What a Heart Attack Feels Like
The classic symptom is chest pain or pressure, often described as a heavy weight sitting on the chest. This discomfort can radiate to the left arm, jaw, neck, or back. But heart attacks don’t always announce themselves this way, and the differences between men and women are significant.
In women, chest pain is not always the most prominent symptom, and when it does occur, it may not be severe. Instead, women more commonly experience sweating, nausea, dizziness, and unusual fatigue. Shortness of breath, vomiting, back pain, jaw pain, and discomfort in the upper abdomen are also reported. These symptoms can come on while resting or even during sleep, which makes them easy to dismiss as something else entirely.

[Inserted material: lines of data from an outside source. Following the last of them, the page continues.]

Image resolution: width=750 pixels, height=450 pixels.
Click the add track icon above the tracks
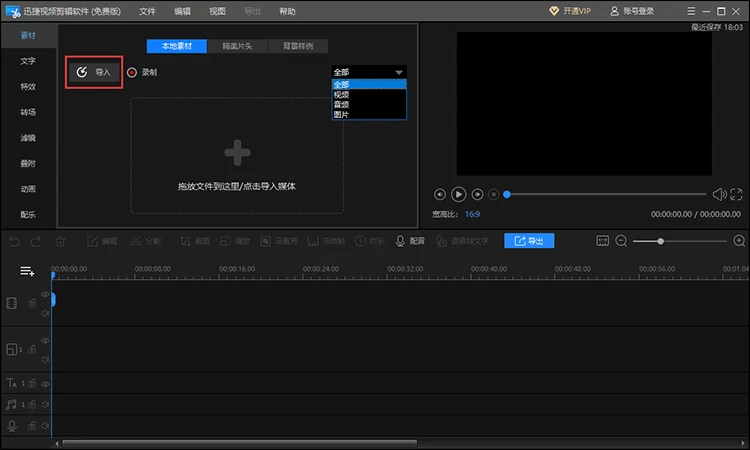coord(27,271)
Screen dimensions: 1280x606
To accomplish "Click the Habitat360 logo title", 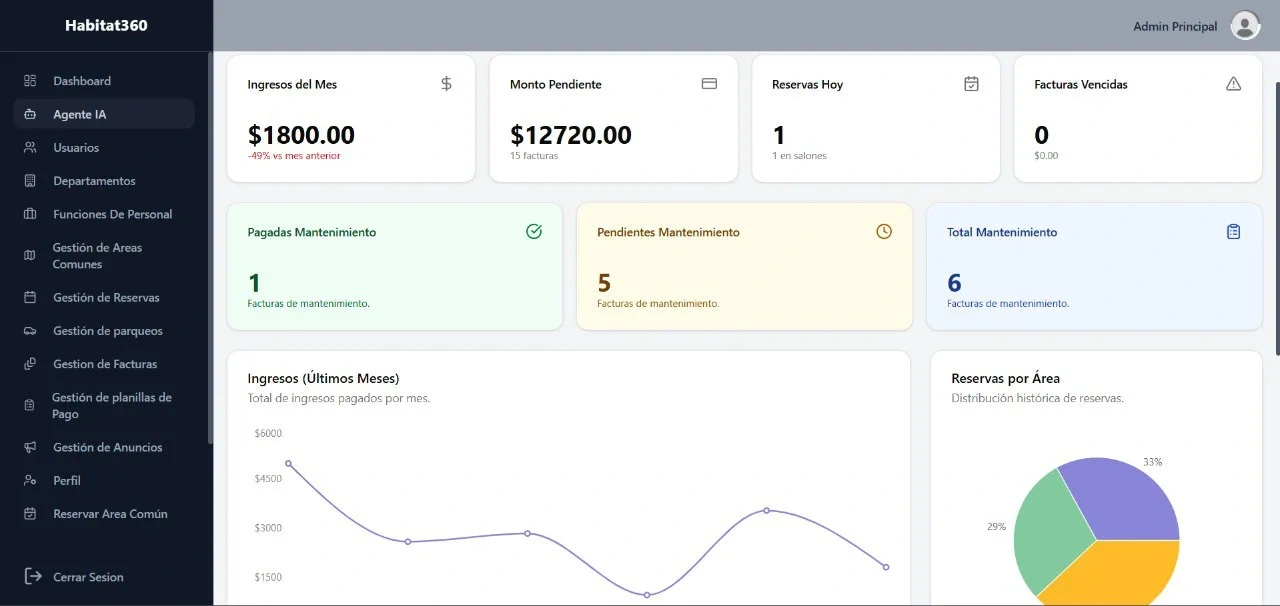I will [106, 26].
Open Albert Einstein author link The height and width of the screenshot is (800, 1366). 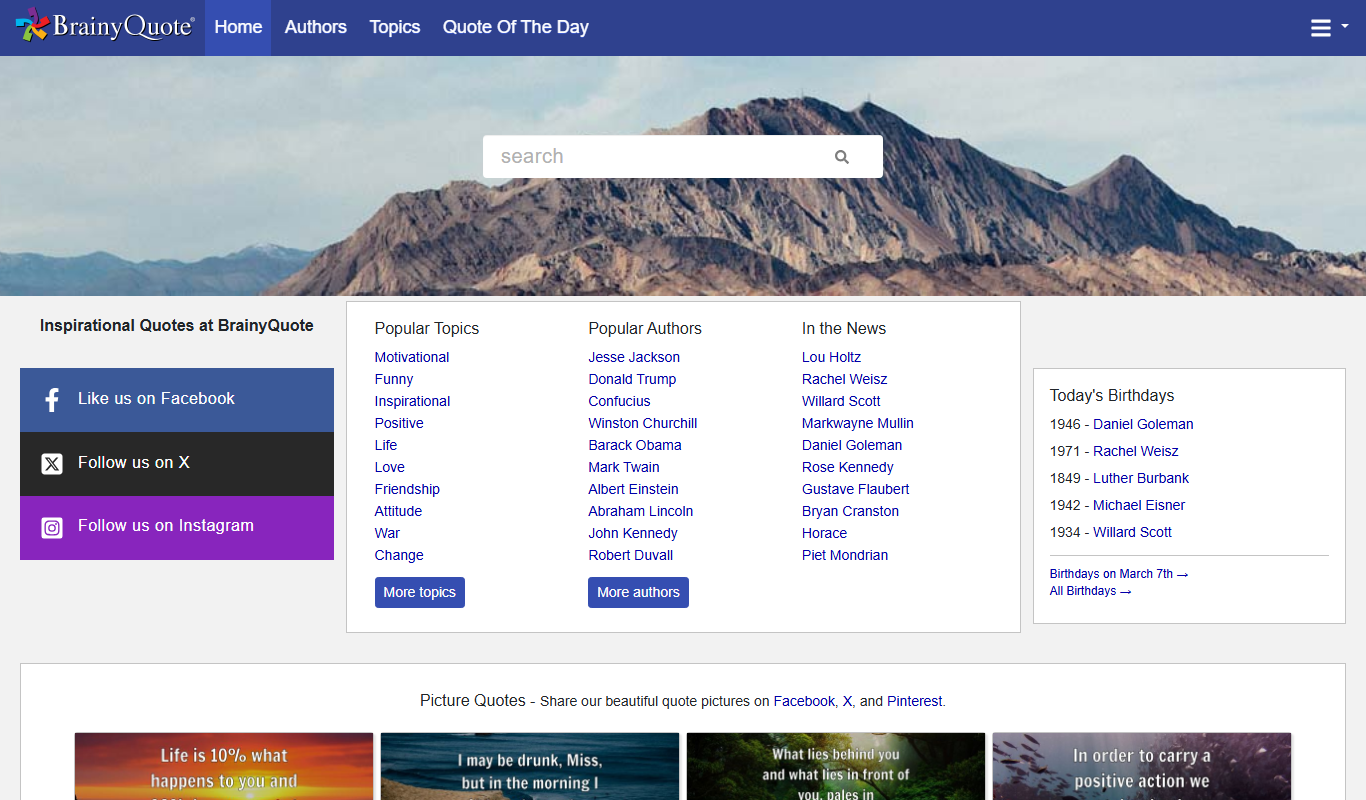click(634, 489)

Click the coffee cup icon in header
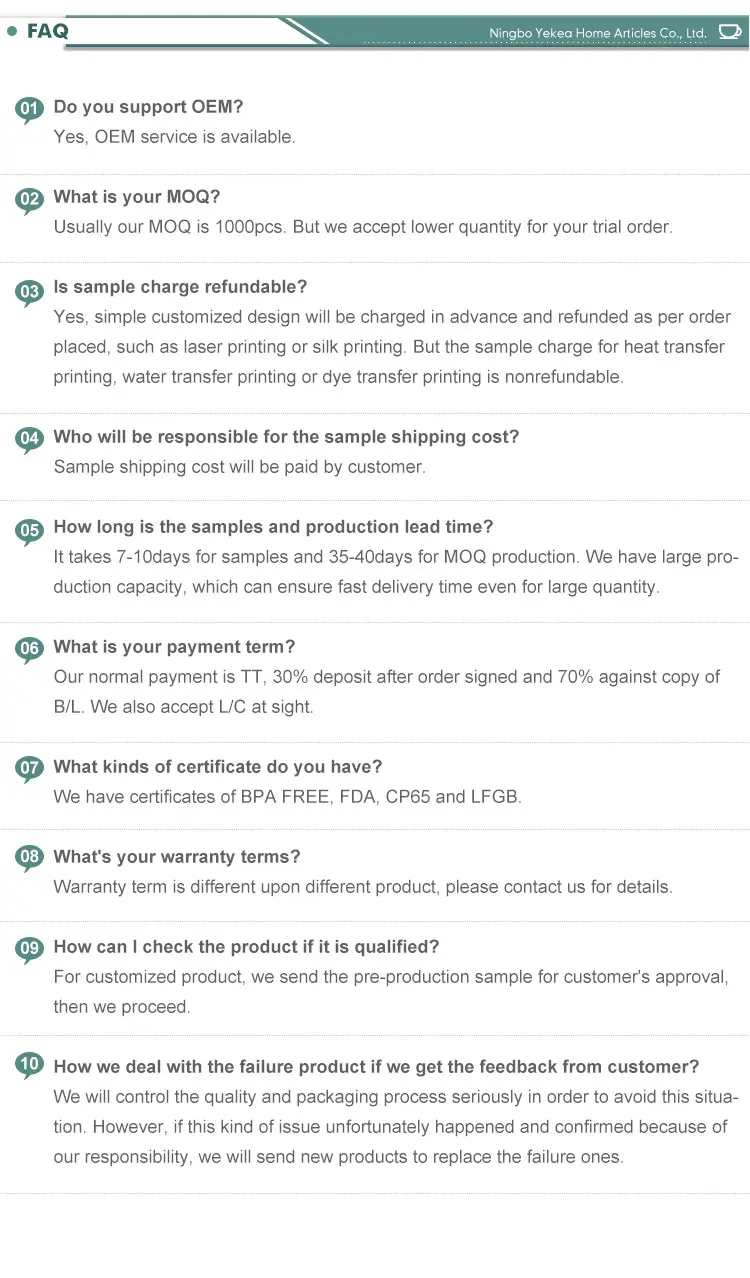click(x=729, y=33)
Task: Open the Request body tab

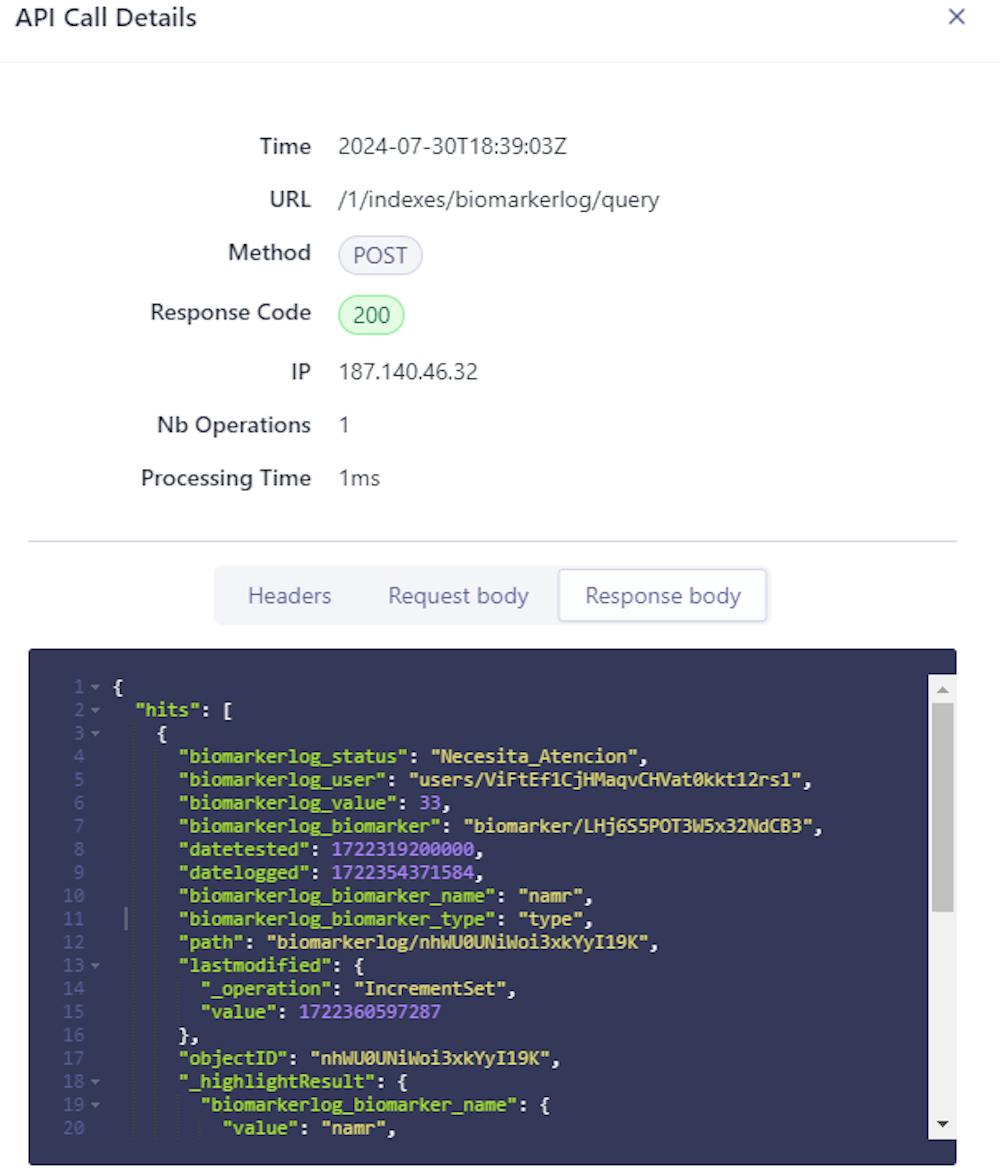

Perhaps most striking, an estimated 45% of all heart attacks are “silent,” meaning they occur without noticeable symptoms or with symptoms so mild they’re attributed to heartburn, fatigue, or general discomfort. Silent heart attacks are typically discovered later, sometimes weeks or months afterward, when an electrocardiogram or echocardiogram reveals damage to the heart muscle. A blood test measuring troponin, a protein released by injured heart cells, can also confirm that damage occurred.
Major Risk Factors
Some risk factors for heart attacks are within your control, and some aren’t. The modifiable ones carry the most practical importance because addressing even one of them meaningfully lowers your risk.
- High blood pressure forces the heart to work harder and damages artery walls over time, accelerating plaque formation.
- High LDL cholesterol provides the raw material that builds up inside artery walls. When your body takes in more cholesterol than it can use, the excess accumulates in arteries supplying the heart, brain, and kidneys.
- Diabetes significantly raises the risk of fatal heart disease compared to people without diabetes.
- Obesity raises LDL cholesterol and triglycerides while lowering protective HDL cholesterol, and it contributes independently to high blood pressure and diabetes.
- Smoking damages blood vessels directly. Nicotine raises blood pressure, and carbon monoxide from cigarette smoke reduces the oxygen-carrying capacity of blood. Even secondhand smoke exposure increases risk.
- Physical inactivity increases the likelihood of developing obesity, high blood pressure, high cholesterol, and diabetes.
- Excessive alcohol raises blood pressure and triglyceride levels.
- Diet high in saturated fat, trans fat, and sodium contributes to cholesterol buildup and elevated blood pressure.
Non-modifiable risk factors include age (risk increases as you get older), family history and genetics, and race. Heart disease is the leading cause of death for most racial and ethnic groups in the United States, including Black, White, and American Indian populations.
Why Minutes Matter During Treatment
When a heart attack is caused by a complete blockage, the primary goal is reopening the artery as fast as possible. The standard treatment for the most severe type of heart attack involves threading a thin catheter to the blocked artery and inflating a small balloon to reopen it, usually followed by placing a small metal stent to keep it open. Medical guidelines set a target of 90 minutes or less from the moment a patient arrives at the hospital to the moment the artery is reopened. Hospitals with the best outcomes hit closer to 60 minutes when paramedics transmit heart tracings from the ambulance, allowing the cardiac team to prepare before the patient arrives.
The urgency reflects a biological reality. Heart muscle that goes without blood flow doesn’t wait patiently. Cell death begins within hours of a complete blockage, and the longer the artery stays closed, the larger the area of permanent damage. Muscle that dies is replaced by scar tissue, which doesn’t contract. Enough scar tissue weakens the heart’s pumping ability for life, leading to heart failure, abnormal heart rhythms, or both. Restoring flow early can limit the damage zone dramatically, which is why the phrase “time is muscle” is a guiding principle in cardiac emergency care.